──────── TASK DATA

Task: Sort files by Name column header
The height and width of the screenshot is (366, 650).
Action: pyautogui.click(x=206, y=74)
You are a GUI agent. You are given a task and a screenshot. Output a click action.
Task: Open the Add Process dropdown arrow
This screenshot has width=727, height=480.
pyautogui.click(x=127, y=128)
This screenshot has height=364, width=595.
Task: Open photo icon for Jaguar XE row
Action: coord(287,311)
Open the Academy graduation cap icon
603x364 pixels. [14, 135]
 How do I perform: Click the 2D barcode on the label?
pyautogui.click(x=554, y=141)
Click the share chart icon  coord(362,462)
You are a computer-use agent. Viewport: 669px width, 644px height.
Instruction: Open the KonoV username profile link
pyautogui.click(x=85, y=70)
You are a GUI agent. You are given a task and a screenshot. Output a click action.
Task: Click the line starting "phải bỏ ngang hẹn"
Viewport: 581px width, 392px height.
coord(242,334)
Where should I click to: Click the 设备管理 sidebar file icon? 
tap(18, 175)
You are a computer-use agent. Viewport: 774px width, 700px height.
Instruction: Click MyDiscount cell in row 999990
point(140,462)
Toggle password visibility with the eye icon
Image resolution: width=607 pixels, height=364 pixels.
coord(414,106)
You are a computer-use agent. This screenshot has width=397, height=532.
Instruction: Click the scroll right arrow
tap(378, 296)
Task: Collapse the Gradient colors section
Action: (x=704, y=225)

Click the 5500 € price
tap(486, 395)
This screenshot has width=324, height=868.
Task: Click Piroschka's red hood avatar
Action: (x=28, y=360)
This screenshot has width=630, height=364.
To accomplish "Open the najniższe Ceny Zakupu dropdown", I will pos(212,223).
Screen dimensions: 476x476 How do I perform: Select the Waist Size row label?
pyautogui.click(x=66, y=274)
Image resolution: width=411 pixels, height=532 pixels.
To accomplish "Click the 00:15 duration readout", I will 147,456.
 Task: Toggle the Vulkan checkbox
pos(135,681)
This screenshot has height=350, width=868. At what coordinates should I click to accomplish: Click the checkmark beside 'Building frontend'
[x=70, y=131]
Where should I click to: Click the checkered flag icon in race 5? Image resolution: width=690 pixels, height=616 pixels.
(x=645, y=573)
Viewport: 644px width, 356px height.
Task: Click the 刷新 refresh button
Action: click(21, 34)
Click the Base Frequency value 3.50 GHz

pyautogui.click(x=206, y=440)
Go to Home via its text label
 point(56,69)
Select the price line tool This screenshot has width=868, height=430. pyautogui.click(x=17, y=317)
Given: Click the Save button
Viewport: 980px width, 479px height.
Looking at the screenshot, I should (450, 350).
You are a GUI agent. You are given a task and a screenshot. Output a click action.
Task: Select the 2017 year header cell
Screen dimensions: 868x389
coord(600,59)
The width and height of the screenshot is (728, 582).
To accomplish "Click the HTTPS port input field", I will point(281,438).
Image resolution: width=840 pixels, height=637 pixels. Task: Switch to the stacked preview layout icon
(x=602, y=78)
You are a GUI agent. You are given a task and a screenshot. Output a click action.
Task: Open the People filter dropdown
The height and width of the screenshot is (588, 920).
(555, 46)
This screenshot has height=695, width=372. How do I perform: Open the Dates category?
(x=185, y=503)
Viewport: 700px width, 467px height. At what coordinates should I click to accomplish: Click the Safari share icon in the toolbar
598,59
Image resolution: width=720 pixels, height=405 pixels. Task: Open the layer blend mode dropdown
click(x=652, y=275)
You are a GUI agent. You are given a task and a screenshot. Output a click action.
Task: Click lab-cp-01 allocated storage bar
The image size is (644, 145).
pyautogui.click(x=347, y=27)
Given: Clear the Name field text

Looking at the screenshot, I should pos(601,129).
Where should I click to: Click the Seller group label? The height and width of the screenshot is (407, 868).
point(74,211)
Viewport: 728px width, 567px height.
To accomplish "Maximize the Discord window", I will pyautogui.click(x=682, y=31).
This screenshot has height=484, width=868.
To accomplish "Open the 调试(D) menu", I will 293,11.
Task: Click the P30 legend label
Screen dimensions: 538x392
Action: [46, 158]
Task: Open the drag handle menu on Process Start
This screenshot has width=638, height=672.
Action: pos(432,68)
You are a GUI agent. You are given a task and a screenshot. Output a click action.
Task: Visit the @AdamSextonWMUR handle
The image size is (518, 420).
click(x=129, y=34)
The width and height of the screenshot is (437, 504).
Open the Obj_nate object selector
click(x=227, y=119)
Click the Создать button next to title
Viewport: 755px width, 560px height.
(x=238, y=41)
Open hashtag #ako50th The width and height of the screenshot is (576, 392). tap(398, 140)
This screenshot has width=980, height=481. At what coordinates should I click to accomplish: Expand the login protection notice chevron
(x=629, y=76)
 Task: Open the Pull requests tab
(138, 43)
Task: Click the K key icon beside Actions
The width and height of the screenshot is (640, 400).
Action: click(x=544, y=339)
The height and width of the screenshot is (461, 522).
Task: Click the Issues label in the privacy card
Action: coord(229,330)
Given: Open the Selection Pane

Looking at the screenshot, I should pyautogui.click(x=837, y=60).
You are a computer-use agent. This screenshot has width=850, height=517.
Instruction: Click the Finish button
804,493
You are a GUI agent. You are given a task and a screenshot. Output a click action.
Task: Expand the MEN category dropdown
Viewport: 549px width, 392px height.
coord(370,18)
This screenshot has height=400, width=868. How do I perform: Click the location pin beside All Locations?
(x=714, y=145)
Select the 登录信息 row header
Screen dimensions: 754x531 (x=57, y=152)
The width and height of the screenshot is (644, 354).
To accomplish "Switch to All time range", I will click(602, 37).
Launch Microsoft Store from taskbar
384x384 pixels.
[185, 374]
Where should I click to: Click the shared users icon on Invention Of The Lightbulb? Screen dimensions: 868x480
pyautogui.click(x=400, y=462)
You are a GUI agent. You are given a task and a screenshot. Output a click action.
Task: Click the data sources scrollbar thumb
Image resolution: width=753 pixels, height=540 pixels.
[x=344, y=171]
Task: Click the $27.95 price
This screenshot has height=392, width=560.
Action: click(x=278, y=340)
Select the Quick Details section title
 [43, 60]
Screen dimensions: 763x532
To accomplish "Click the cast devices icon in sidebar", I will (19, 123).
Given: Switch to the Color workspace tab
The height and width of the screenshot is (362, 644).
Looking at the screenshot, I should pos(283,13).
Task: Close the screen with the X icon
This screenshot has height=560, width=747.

────────────────

Every entry must come back exactly as written above.

Task: Sort files by Name column header
The height and width of the screenshot is (366, 650).
Action: pyautogui.click(x=206, y=74)
You are a GUI agent. You are given a task and a screenshot. Output a click action.
Task: Open the Add Process dropdown arrow
This screenshot has width=727, height=480.
pyautogui.click(x=127, y=128)
This screenshot has height=364, width=595.
Task: Open photo icon for Jaguar XE row
Action: coord(287,311)
Open the Academy graduation cap icon
603x364 pixels. [14, 135]
 How do I perform: Click the 2D barcode on the label?
pyautogui.click(x=554, y=141)
Click the share chart icon  coord(362,462)
You are a computer-use agent. Viewport: 669px width, 644px height.
Instruction: Open the KonoV username profile link
pyautogui.click(x=85, y=70)
You are a GUI agent. You are given a task and a screenshot. Output a click action.
Task: Click the line starting "phải bỏ ngang hẹn"
Viewport: 581px width, 392px height.
coord(242,334)
Where should I click to: Click the 设备管理 sidebar file icon? 
tap(18, 175)
You are a computer-use agent. Viewport: 774px width, 700px height.
Instruction: Click MyDiscount cell in row 999990
point(140,462)
Toggle password visibility with the eye icon
Image resolution: width=607 pixels, height=364 pixels.
coord(414,106)
You are a computer-use agent. This screenshot has width=397, height=532.
Instruction: Click the scroll right arrow
tap(378, 296)
Task: Collapse the Gradient colors section
Action: (x=704, y=225)

Click the 5500 € price
tap(486, 395)
This screenshot has width=324, height=868.
Task: Click Piroschka's red hood avatar
Action: (x=28, y=360)
This screenshot has width=630, height=364.
To accomplish "Open the najniższe Ceny Zakupu dropdown", I will pos(212,223).
Screen dimensions: 476x476 How do I perform: Select the Waist Size row label?
pyautogui.click(x=66, y=274)
Image resolution: width=411 pixels, height=532 pixels.
To accomplish "Click the 00:15 duration readout", I will 147,456.
 Task: Toggle the Vulkan checkbox
pos(135,681)
This screenshot has height=350, width=868. At what coordinates should I click to accomplish: Click the checkmark beside 'Building frontend'
[x=70, y=131]
Where should I click to: Click the checkered flag icon in race 5? Image resolution: width=690 pixels, height=616 pixels.
(x=645, y=573)
Viewport: 644px width, 356px height.
Task: Click the 刷新 refresh button
Action: click(21, 34)
Click the Base Frequency value 3.50 GHz

pyautogui.click(x=206, y=440)
Go to Home via its text label
 point(56,69)
Select the price line tool This screenshot has width=868, height=430. pyautogui.click(x=17, y=317)
Given: Click the Save button
Viewport: 980px width, 479px height.
Looking at the screenshot, I should (450, 350).
You are a GUI agent. You are given a task and a screenshot. Output a click action.
Task: Select the 2017 year header cell
Screen dimensions: 868x389
coord(600,59)
The width and height of the screenshot is (728, 582).
To accomplish "Click the HTTPS port input field", I will point(281,438).
Image resolution: width=840 pixels, height=637 pixels. Task: Switch to the stacked preview layout icon
(x=602, y=78)
You are a GUI agent. You are given a task and a screenshot. Output a click action.
Task: Open the People filter dropdown
The height and width of the screenshot is (588, 920).
(555, 46)
This screenshot has height=695, width=372. How do I perform: Open the Dates category?
(x=185, y=503)
Viewport: 700px width, 467px height. At what coordinates should I click to accomplish: Click the Safari share icon in the toolbar
598,59
Image resolution: width=720 pixels, height=405 pixels. Task: Open the layer blend mode dropdown
click(x=652, y=275)
You are a GUI agent. You are given a task and a screenshot. Output a click action.
Task: Click lab-cp-01 allocated storage bar
The image size is (644, 145).
pyautogui.click(x=347, y=27)
Given: Clear the Name field text

Looking at the screenshot, I should pos(601,129).
Where should I click to: Click the Seller group label? The height and width of the screenshot is (407, 868).
point(74,211)
Viewport: 728px width, 567px height.
To accomplish "Maximize the Discord window", I will pyautogui.click(x=682, y=31).
This screenshot has height=484, width=868.
To accomplish "Open the 调试(D) menu", I will 293,11.
Task: Click the P30 legend label
Screen dimensions: 538x392
Action: [46, 158]
Task: Open the drag handle menu on Process Start
This screenshot has width=638, height=672.
Action: pos(432,68)
You are a GUI agent. You are given a task and a screenshot. Output a click action.
Task: Visit the @AdamSextonWMUR handle
The image size is (518, 420).
click(x=129, y=34)
The width and height of the screenshot is (437, 504).
Open the Obj_nate object selector
click(x=227, y=119)
Click the Создать button next to title
Viewport: 755px width, 560px height.
(x=238, y=41)
Open hashtag #ako50th The width and height of the screenshot is (576, 392). tap(398, 140)
This screenshot has width=980, height=481. At what coordinates should I click to accomplish: Expand the login protection notice chevron
(x=629, y=76)
 Task: Open the Pull requests tab
(138, 43)
Task: Click the K key icon beside Actions
The width and height of the screenshot is (640, 400).
Action: click(x=544, y=339)
The height and width of the screenshot is (461, 522).
Task: Click the Issues label in the privacy card
Action: coord(229,330)
Given: Open the Selection Pane

Looking at the screenshot, I should pyautogui.click(x=837, y=60).
You are a computer-use agent. This screenshot has width=850, height=517.
Instruction: Click the Finish button
804,493
You are a GUI agent. You are given a task and a screenshot. Output a click action.
Task: Expand the MEN category dropdown
Viewport: 549px width, 392px height.
coord(370,18)
This screenshot has height=400, width=868. How do I perform: Click the location pin beside All Locations?
(x=714, y=145)
Select the 登录信息 row header
Screen dimensions: 754x531 (x=57, y=152)
The width and height of the screenshot is (644, 354).
To accomplish "Switch to All time range", I will click(602, 37).
Launch Microsoft Store from taskbar
384x384 pixels.
[185, 374]
Where should I click to: Click the shared users icon on Invention Of The Lightbulb? Screen dimensions: 868x480
pyautogui.click(x=400, y=462)
You are a GUI agent. You are given a task and a screenshot. Output a click action.
Task: Click the data sources scrollbar thumb
Image resolution: width=753 pixels, height=540 pixels.
[x=344, y=171]
Task: Click the $27.95 price
This screenshot has height=392, width=560.
Action: click(x=278, y=340)
Select the Quick Details section title
 [43, 60]
Screen dimensions: 763x532
To accomplish "Click the cast devices icon in sidebar", I will (19, 123).
Given: Switch to the Color workspace tab
The height and width of the screenshot is (362, 644).
Looking at the screenshot, I should pos(283,13).
Task: Close the screen with the X icon
This screenshot has height=560, width=747.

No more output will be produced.